C’est une chirurgie pratiquée par des chirurgiens orthopédiques dont l’objectif est la réparation des muscles à la suite de maladies ou d’accidents.

Elle utilise différentes techniques.

À lire auparavant

Les traumatismes récents :

  • Les déchirures musculaires récentes vont rarement au chirurgien : la fibre musculaire se suture mal.
  • Parfois, celui-ci se borne à nettoyer les fibres abîmées et de vider les hématomes.

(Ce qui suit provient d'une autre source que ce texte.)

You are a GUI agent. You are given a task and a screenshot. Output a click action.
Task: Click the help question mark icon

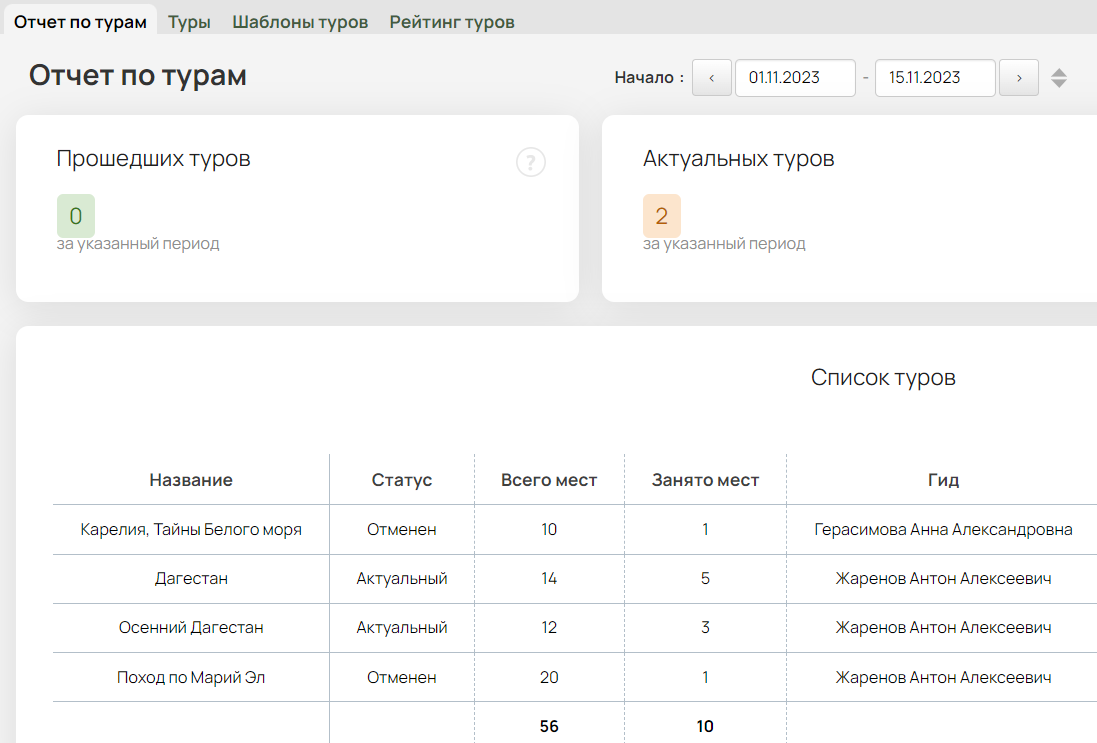click(531, 162)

En cas de sutures avec tension excessive, risquant de claquer par la suite, il se contentera souvent de tapisser les moignons du muscle sur les cloisons.
  • Ce n’est pas très grave de ne pas rétablir le muscle comme à l’origine car d’autres muscles de la région prendront le relais pour faire le même travail. Le principal est d’éviter les cicatrices douloureuses lors de la contraction musculaire.
  • Les endroits où il va pouvoir faire réellement une suture sont à la jonction muscle-tendon ou tendon-os de certains muscles. Si c’est impossible, il se contentera de bien séparer les deux extrémités de la déchirure et d’enlever la partie inutile du muscle, de façon à ce qu’il n’y ait pas de cicatrice fibreuse qui serait étirée et douloureuse à la contraction (car sa commande nerveuse reste présente). Le préjudice sera seulement esthétique, avec une petite asymétrie, mais en tout cas pas fonctionnelle, toujours grâce aux suppléances des muscles les uns par rapport aux autres.

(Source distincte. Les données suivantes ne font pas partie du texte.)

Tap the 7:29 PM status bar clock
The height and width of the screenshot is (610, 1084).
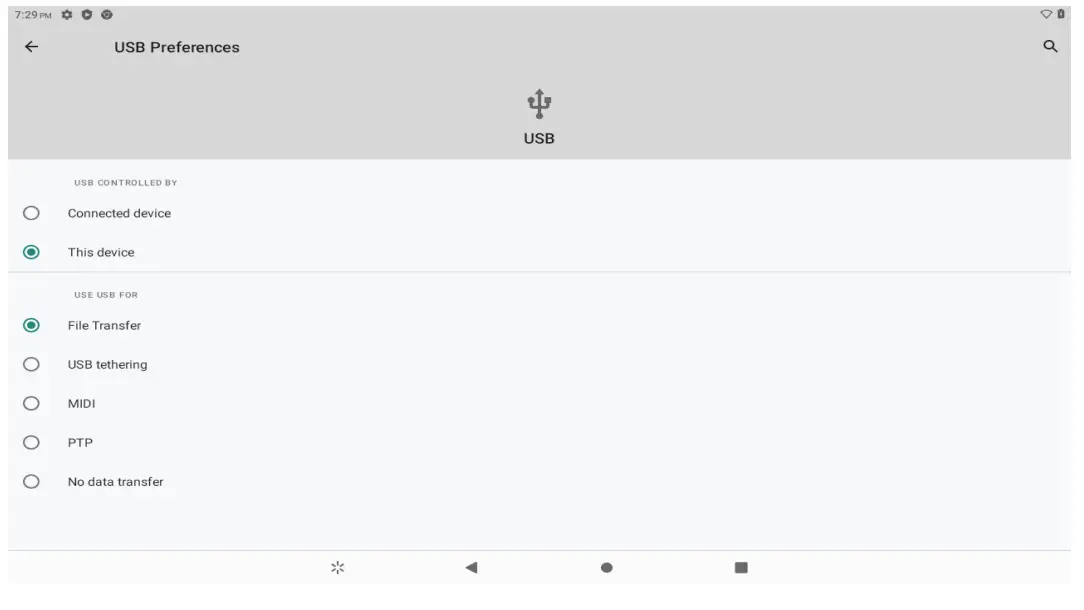[32, 15]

Les séquelles des traumatismes :

  • Ce sont justement ces cicatrices douloureuses : nodules fibreux qui perturbent le fonctionnement du muscle malgré les soins locaux, et surtout les hématomes transformés en kystes qui vont se déchirer de façon chronique).
  • Il faut alors les retirer, et faire une suture musculaire propre, sans saignement et sans tension.

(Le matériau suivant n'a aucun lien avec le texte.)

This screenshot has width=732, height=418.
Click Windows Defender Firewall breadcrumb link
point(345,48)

Les maladies des muscles :

  • Les tumeurs : c’est la nature de la tumeur qui conditionne le traitement.
  • Lorsqu’elles sont bénignes, le chirurgien enlève la lésion de manière limitée et referme la poche en tapissant bien. Lorsqu’elles sont malignes, il faut retirer plus largement le muscle, jusqu’en zone saine, parfois en totalité.
  • Les myosites : s’il y a un abcès, il doit être vidé. Si c’est une myosite évoluant vers une ossification, il faut patienter 1 à 2 ans, jusqu’à ce que le processus d’ossification soit totalement éteint.